Il faut dans le même esprit requalifier la politique israélienne et le régime qui la met en œuvre. Il est consternant que ce régime israélien, actuellement dominé par une extrême droite haineuse et violente, puisse encore être considéré comme un partenaire privilégié des puissances occidentales pourtant si promptes à se référer à l’exigence démocratique et aux droits humains. Au titre des résolutions des Nations-Unies, et même de certaines résolutions du Parlement européen (9), Israël devrait être condamné et sanctionné, en commençant immédiatement par le commerce des armes et des technologies militaires. On a du mal à accepter que le Président Macron puisse préserver Benjamin Netanyahou de toute critique pour son mépris manifeste du droit et des valeurs humaines universelles, alors qu’il exprime ouvertement une opposition déterminée à l’ultra-nationaliste et extrémiste de droite Victor Orban. Le « deux poids, deux mesures » atteint ici un sommet. « Il y a dix ans de cécité et de silence coupable sur ce qui se passe en Hongrie » déclarait d’ailleurs Nathalie Loiseau, Ministre française des affaires européennes quelques heures avant un vote du Parlement européen, à Strasbourg, le 12 septembre dernier. Ce vote visait à déclencher contre la Hongrie une procédure exceptionnelle de sanctions au titre de l’article 7 du Traité de l’Union… Ce qui fut acquis à une large majorité. Fort bien… Mais la France et les Européens ne peuvent donc pas justifier une telle carence de réaction vis à vis d’Israël, et une telle absence de cohérence politique… D’abord sur le principe : les valeurs et les droits ne se « consomment » pas à la carte. Mais aussi parce que l’Accord d’Association UE/Israël, on l’oublie trop souvent, comporte (en son article 2) une disposition contraignante sur les droits de l’homme. L’Union européenne ne devrait pas se permettre l’irrespect du droit et des valeurs qui officiellement la fondent.

Pendant des années, ce qui fut promis aux Palestiniens, c’est la construction progressive d’une solution dans la confiance et le dialogue. Le Peuple palestinien, cependant, s’est heurté à la réalité d’un processus organisé non pas sur ces deux exigences (vidées de leur sens), mais sur le mensonge, sur la force et la violence dans le maintien délibéré d’une logique dominatrice de puissance. C’est ce processus là qui continue aujourd’hui, dans un nouveau contexte très problématique, dans l’indifférence de beaucoup et dans la complicité de tous ceux qui choisissent de laisser faire. Cette situation appelle, au côté des mouvements de solidarité toujours très actifs, des comportements politiques de contre-offensive.
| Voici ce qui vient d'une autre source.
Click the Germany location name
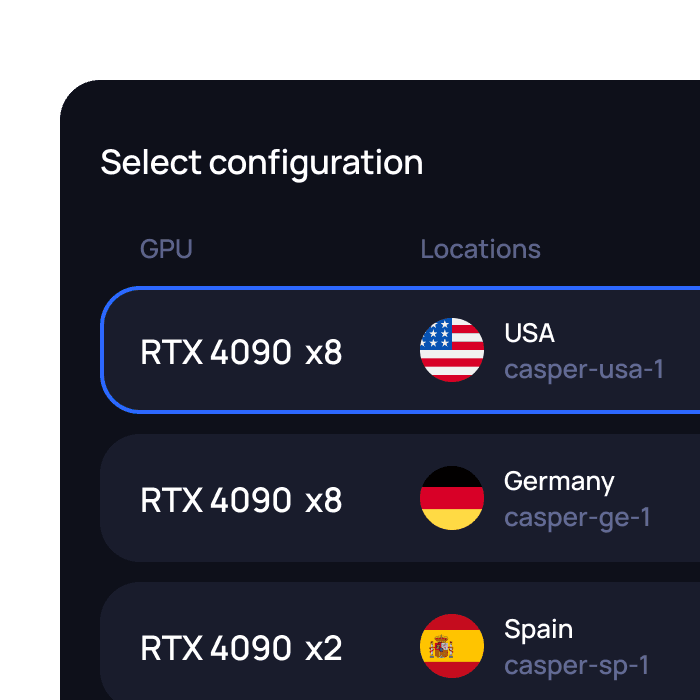The width and height of the screenshot is (700, 700). [559, 482]
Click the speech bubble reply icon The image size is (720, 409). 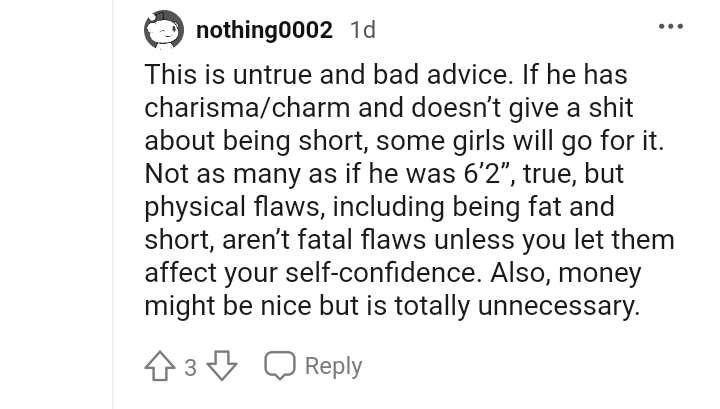(278, 367)
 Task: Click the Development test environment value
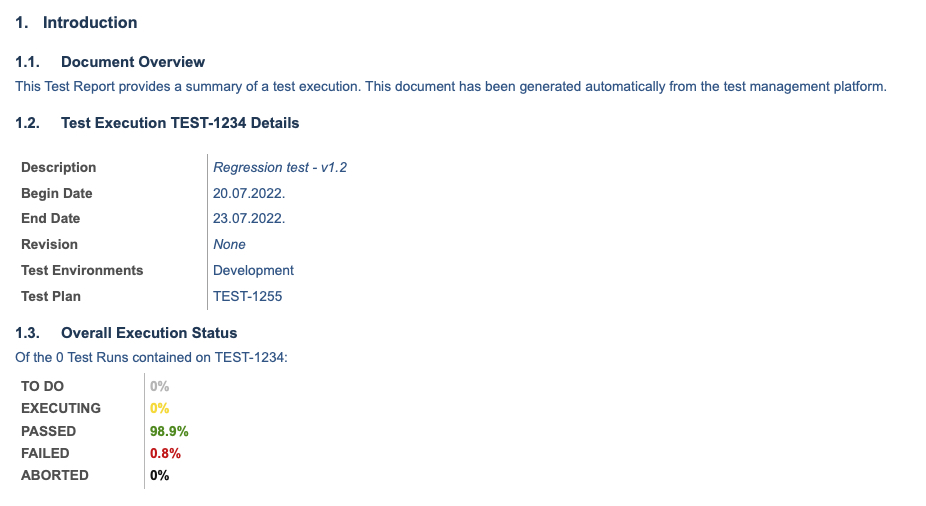tap(253, 270)
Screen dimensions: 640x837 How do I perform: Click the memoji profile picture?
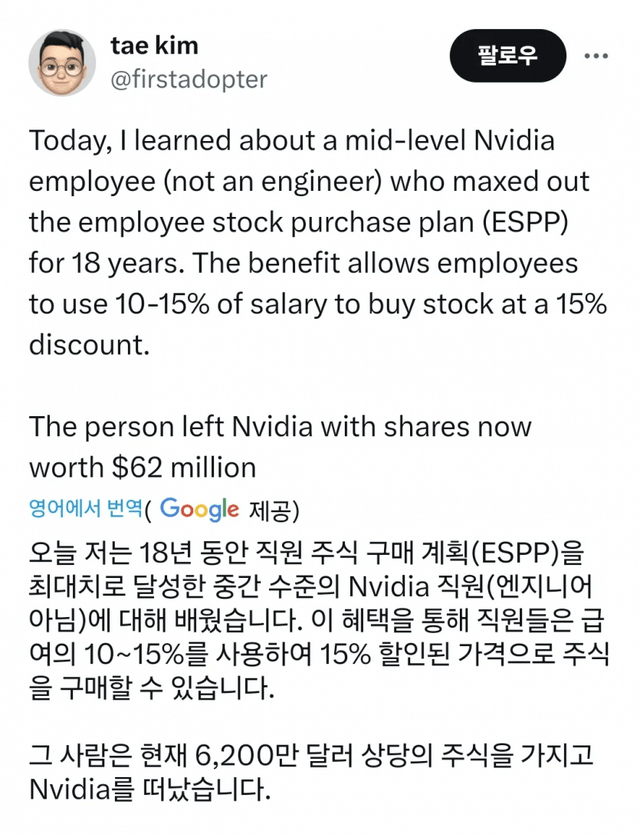tap(58, 57)
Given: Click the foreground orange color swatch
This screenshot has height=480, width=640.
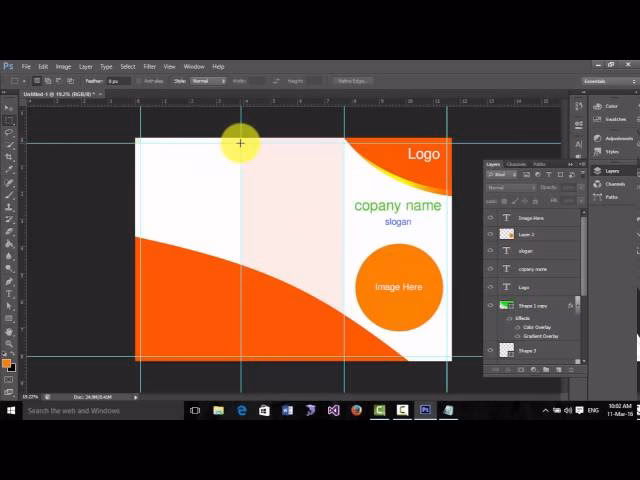Looking at the screenshot, I should (6, 364).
1) Résolution du 11 décembre 1948.

2) Voir par exemple « Israel gives secret aid to syrian rebels. Fighters near Golan heights in Syria receive cash and humanitarian help », The Wall Street Journal, June 18, 2017. Voir aussi « Inside Israël secret program to back syrian rebels », Foreign Policy, Elysabeth Tsurkov, September 6, 2018.

3) Voir par exemple « Les Européens estiment qu’Israël menacent la paix », Jean-Christophe Ploquin, La Croix, 4 novembre 2003.

4) Voir Yediot Ahronot, 10 décembre 2013.

5) i24 news, 21 mai 2015.

6) Voir Médiapart, Olivia Elias, 6 mai 2016. Article tiré du quotidien canadien La Presse du 5 mai 2016. A noter que Yair Golan a démissionné de sa responsabilité quelques semaines plus tard, mais il refusa de retirer ses propos.

7) « I’m an israeli leftist and I’m not afraid », Avraham Burg, Haaretz, 28 décembre 2015. Avraham Burg est un ancien Président de la Knesset (1999-2003).

8) « Behead arab-israelis opposed to state, says Foreign minister », Newsweek, Jack Moore, 3 septembre 2015.

9) Le 10 avril 2002, le Parlement européen, en raison des agressions du régime de Tel-Aviv, notamment contre des camps de réfugiés, a adopté une résolution demandant la suspension de l’Accord d’association UE/Israël tant qu’Israël ne respectera pas les droits de l’homme et les principes démocratiques.